The most likely chance of success was to finish the cleanup of data and put a data management team in place. Calculations showed that the return on investment was robust no matter which scenario was used. This approach won the approval of senior management, but failed when it reached top management, which measured performance in barrels of oil produced rather than in profits made.
So this company is continuing to throw about US $10 million of shareholders' money down the drain each year (a conservative estimate). The lesson learned is to make sure you know what drives top management.
Case study 2: Lost production. In this case an onshore US-based production company was experiencing difficulties with keeping track of its wells, especially when they lost production.

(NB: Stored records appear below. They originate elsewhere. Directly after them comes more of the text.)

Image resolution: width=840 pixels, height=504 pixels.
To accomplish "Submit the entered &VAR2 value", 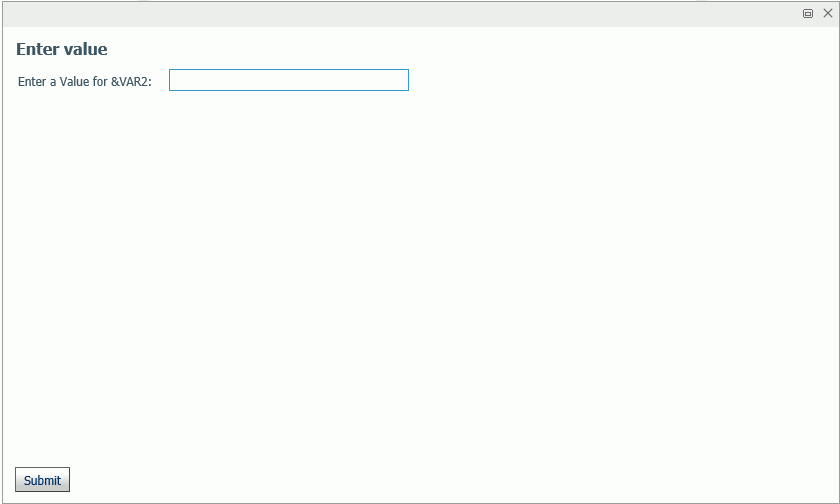I will pyautogui.click(x=42, y=479).
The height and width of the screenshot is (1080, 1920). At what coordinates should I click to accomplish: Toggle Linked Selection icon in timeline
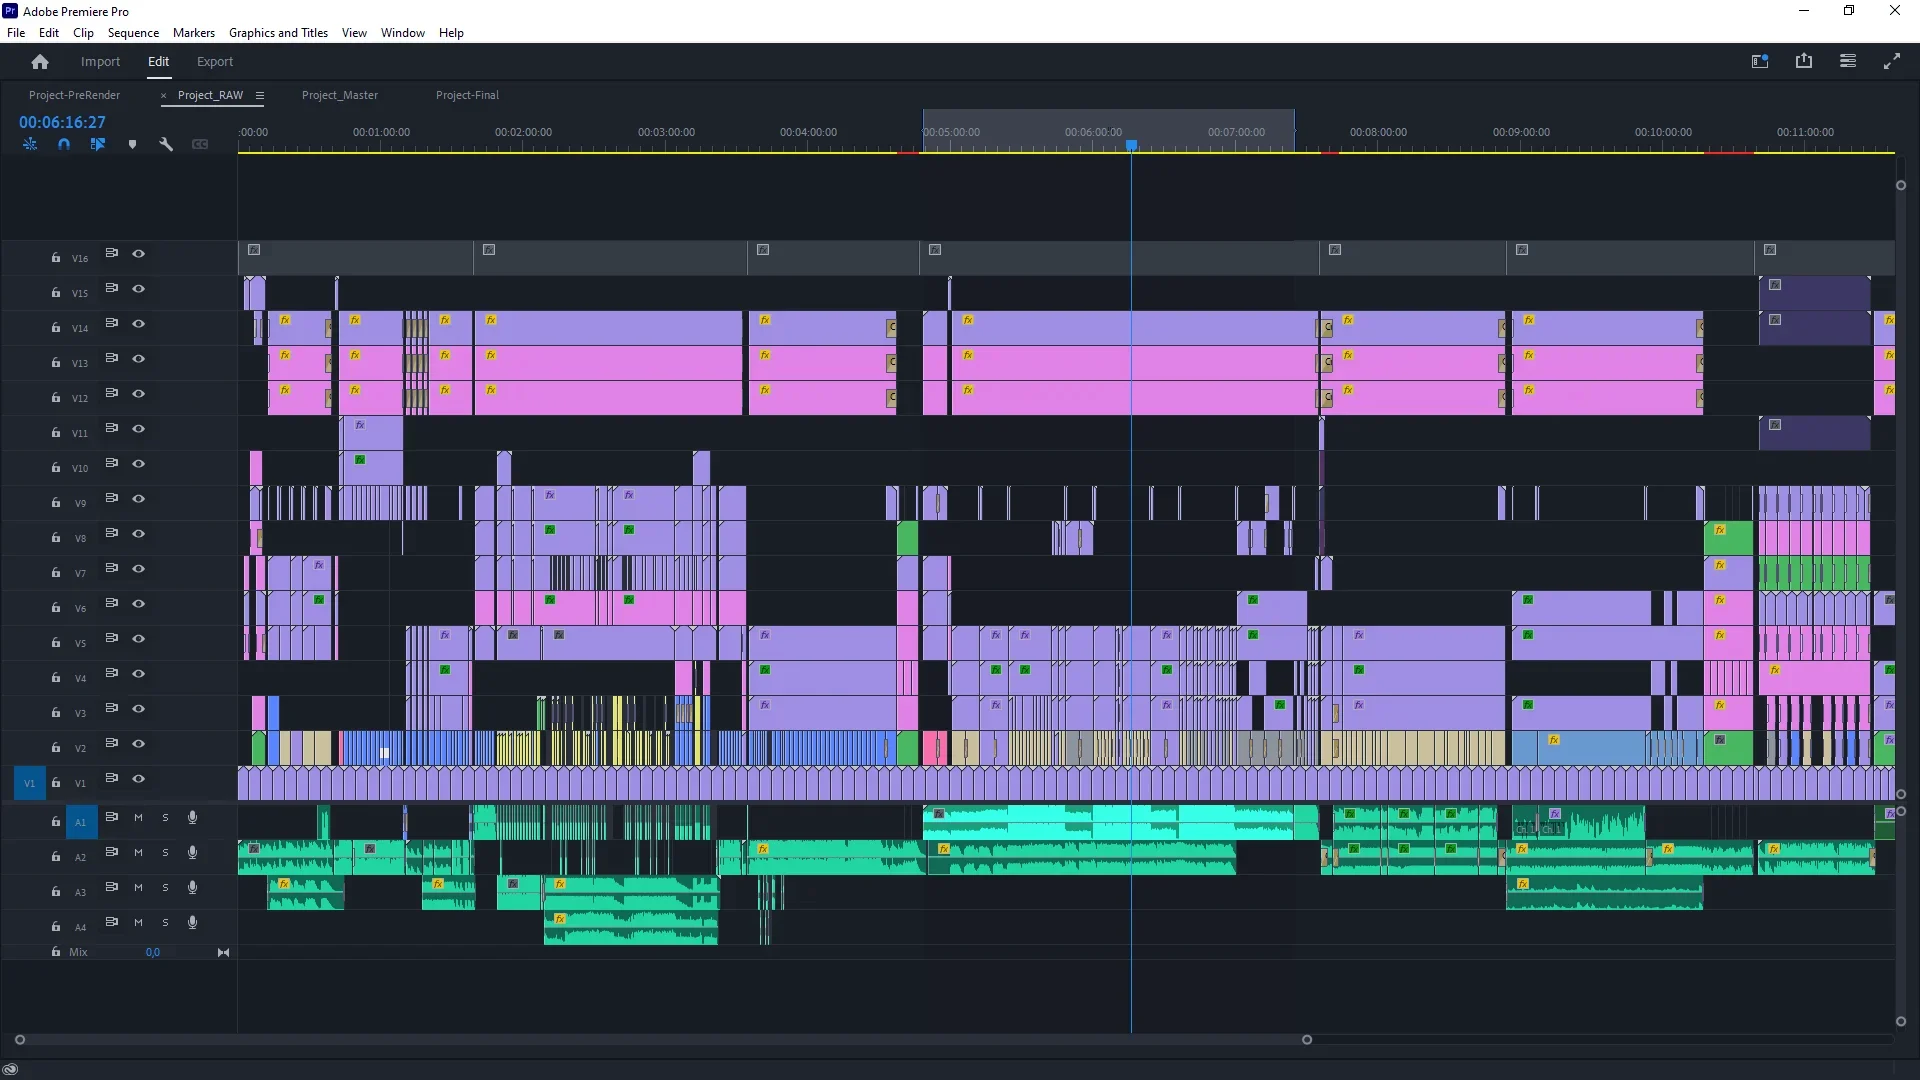(x=98, y=144)
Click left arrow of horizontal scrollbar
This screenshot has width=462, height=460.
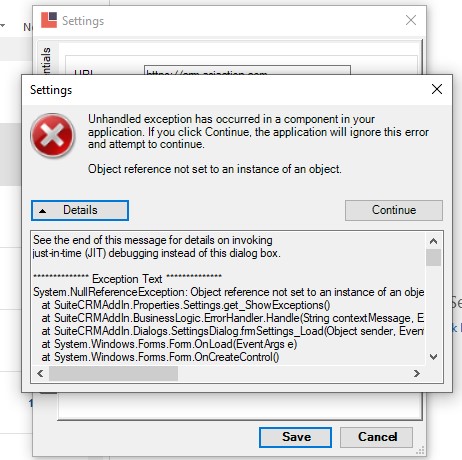[x=40, y=373]
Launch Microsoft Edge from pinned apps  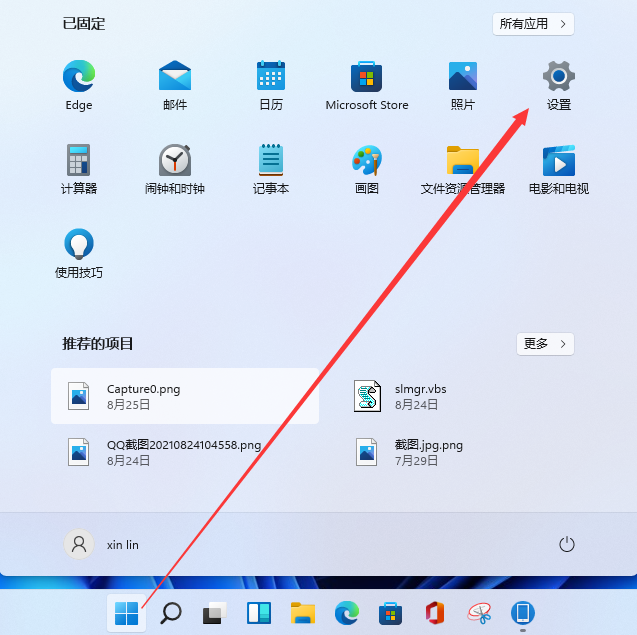(79, 77)
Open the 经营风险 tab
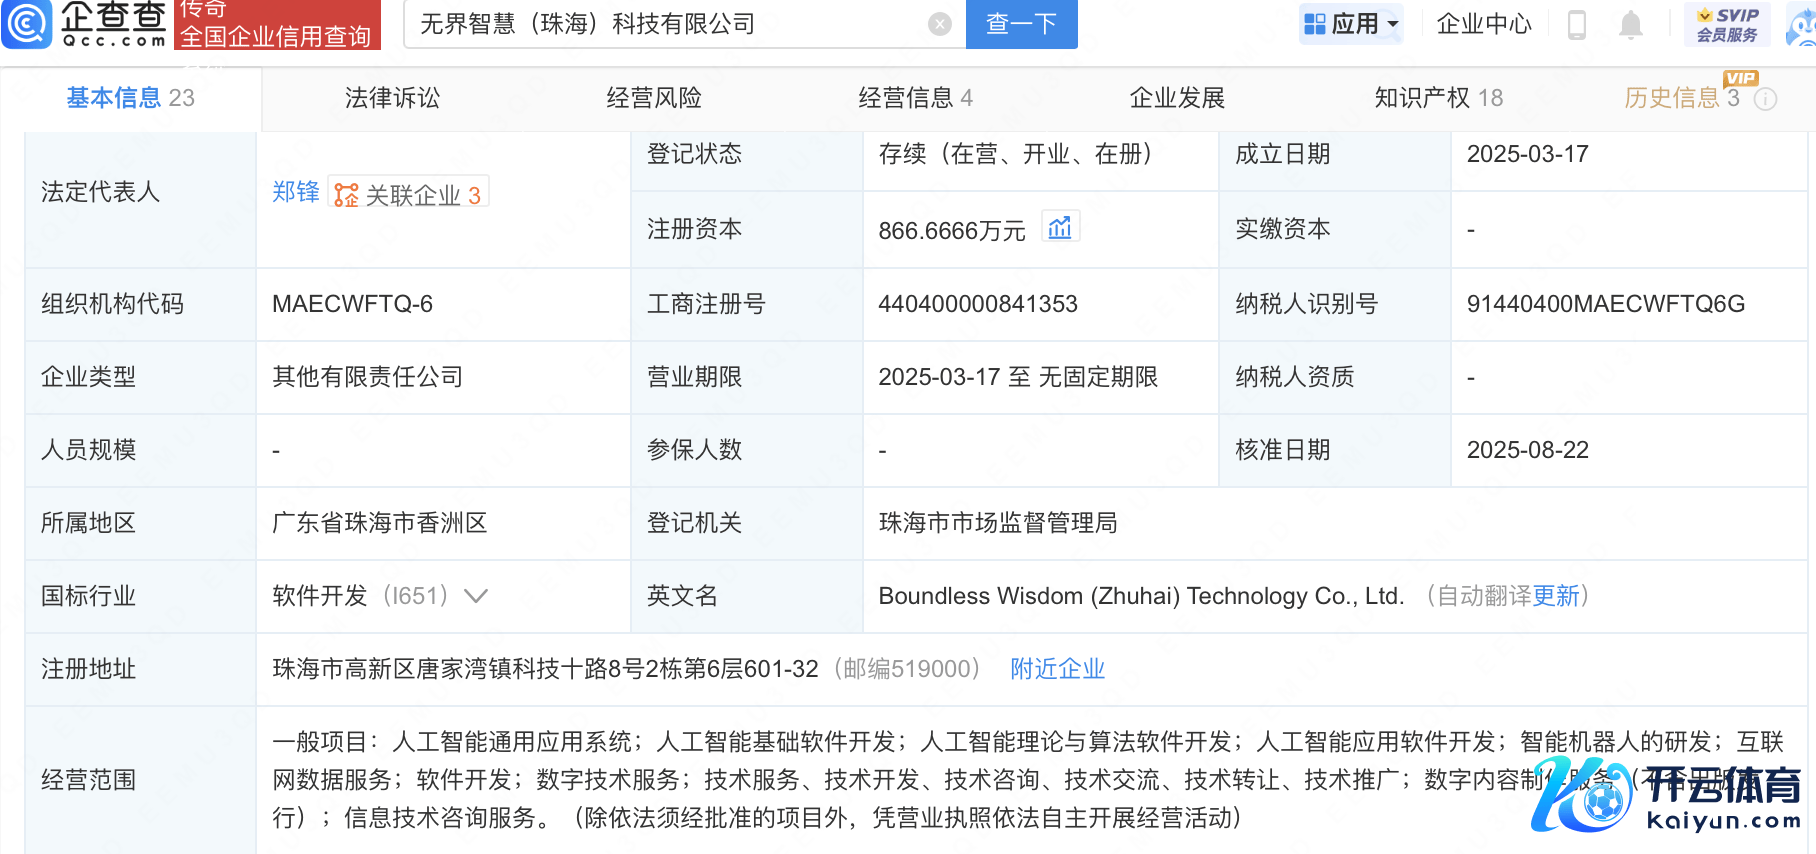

The issue centered on knowing when a well or wells went down and what to do about it.
Various well engineers had information about each well in various formats in various places. If the engineer was away for any reason, it could take up to a month to find the information. Sometimes it took that long even when the engineer was present. When the company received information about the failed well, it questioned what might have happened in other nearby wells. Again, a search for relevant information could be time-consuming. During this time, production from the original well was lost. For a well producing 100 b/d, the cash flow loss during a month (30 days) with oil prices about $20/bbl would be $60,000. For many companies this is significant, especially as more wells fail in mature fields because of aging equipment.
In this case the company decided against continuous monitoring of its wells; instead it went for a Web-enabled system to index relevant well information. This resulted in an estimated 50% savings in downtime or a $30,000 increase in cash flow per well. Management did not need any further convincing to implement a solution of this nature.

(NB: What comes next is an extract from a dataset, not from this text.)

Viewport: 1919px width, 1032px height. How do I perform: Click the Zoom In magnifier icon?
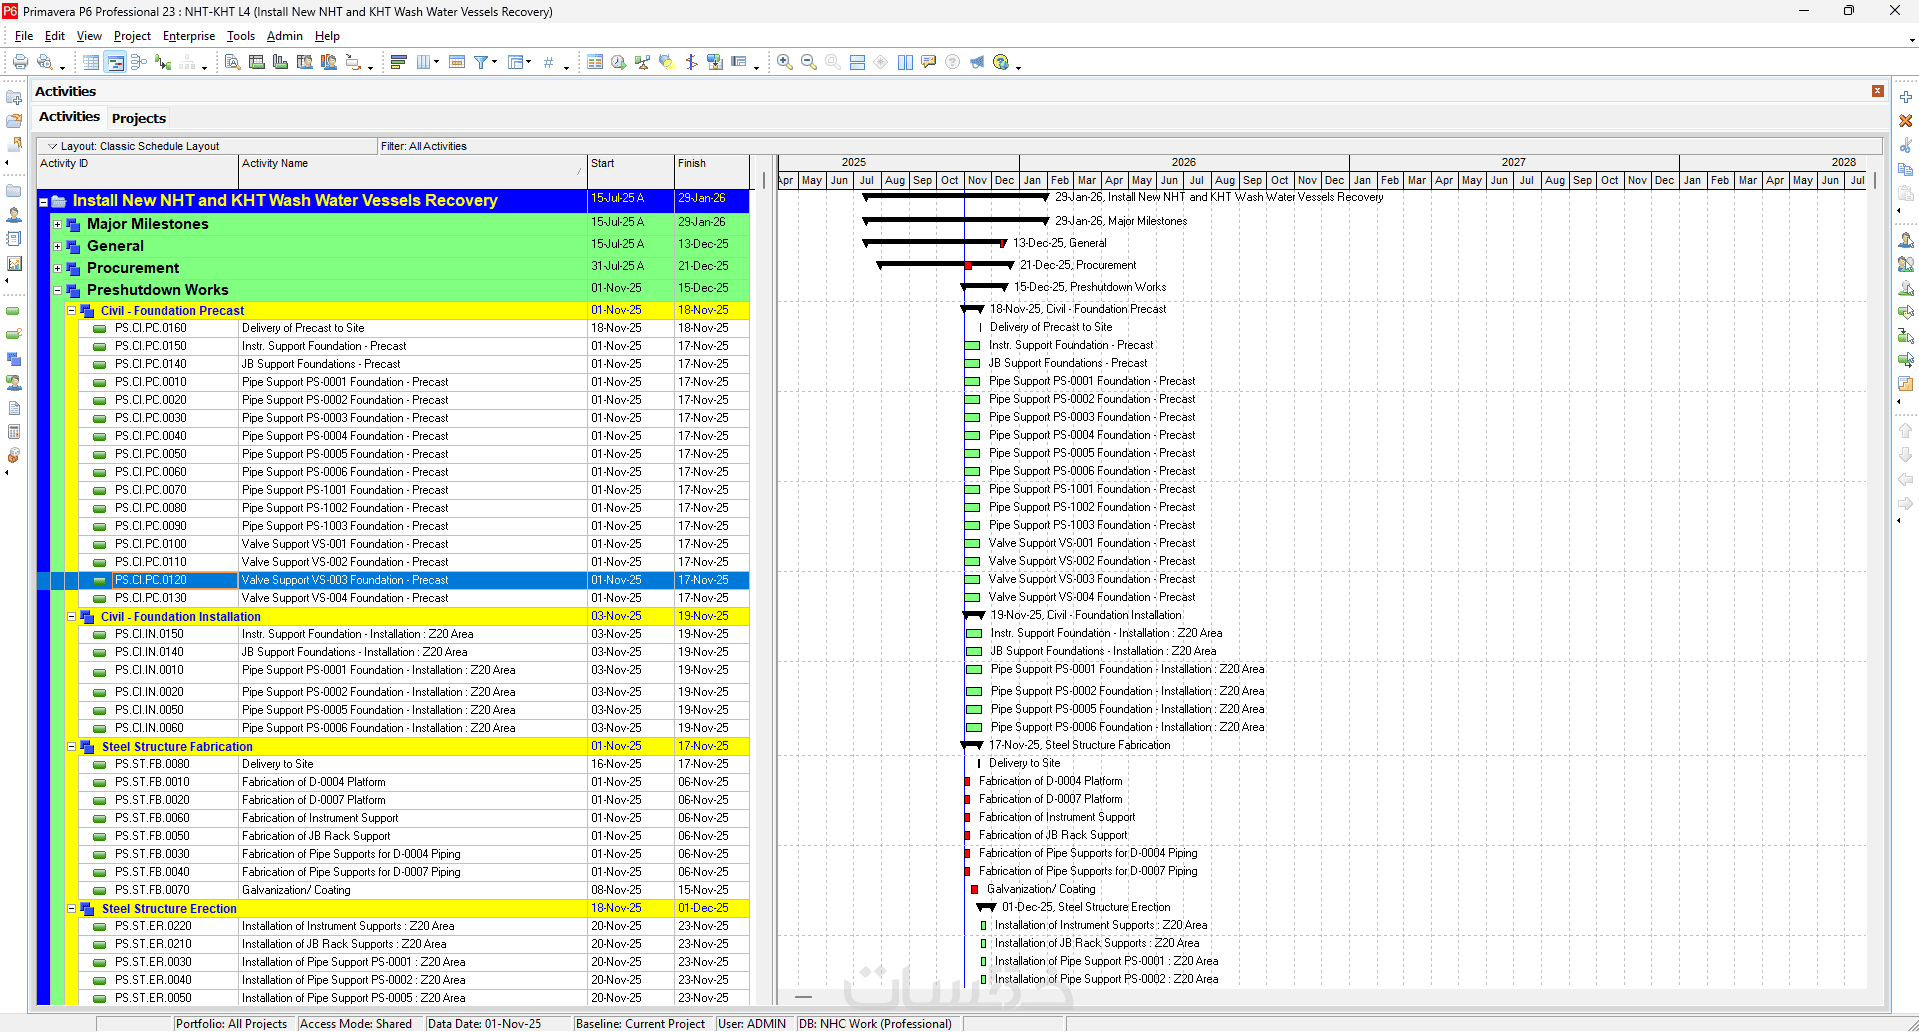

Case study 3: Banco de Informacion Petrolera, Colombia. Colombia is well known for all the wrong reasons, which tends to discourage investment. To counter this, national oil company Ecopetrol developed new fiscal and operating conditions ("Colombia finds formula for outside investments," Hart's E&P, June 2002, p. 92). Discussions with operators showed they had learned to deal with security issues and that the fiscal regime was not problematic; it was access to reliable, high-quality information that caused some of the biggest headaches. Typically it could take up to 1 year for a company to sort out the information provided by Ecopetrol at the beginning of a contract.
Ecopetrol started off by cleaning up a significant proportion of the data, spending $30 million to $40 million in the process. It contracted Schlumberger to put a data management solution in place that could deliver data to prospective foreign investors with a minimum of fuss so visits were not essential. The solution has been up and running for a while, and the net result, combined with an increased marketing effort, is an increase in the number of licenses signed. According to Ecopetrol, "The more eyes that see its information, the better chance it will have to contract properties." The use of a data repository and data cleanup has put Ecopetrol in a more competitive position, and the change has helped overcome some of the negative sentiment toward investment in Colombia. The fiscal value of the project has not yet been measured, and it may be some years before this can be done sensibly.
Making the business case
These case studies prove a value can be placed on data management. The level of detail required will depend on management's view. The most important lesson learned is that it is vital to find out what drives management's decisions and how data management can support them reaching their targets. Each business case is different - there is no "one size fits all" in data management.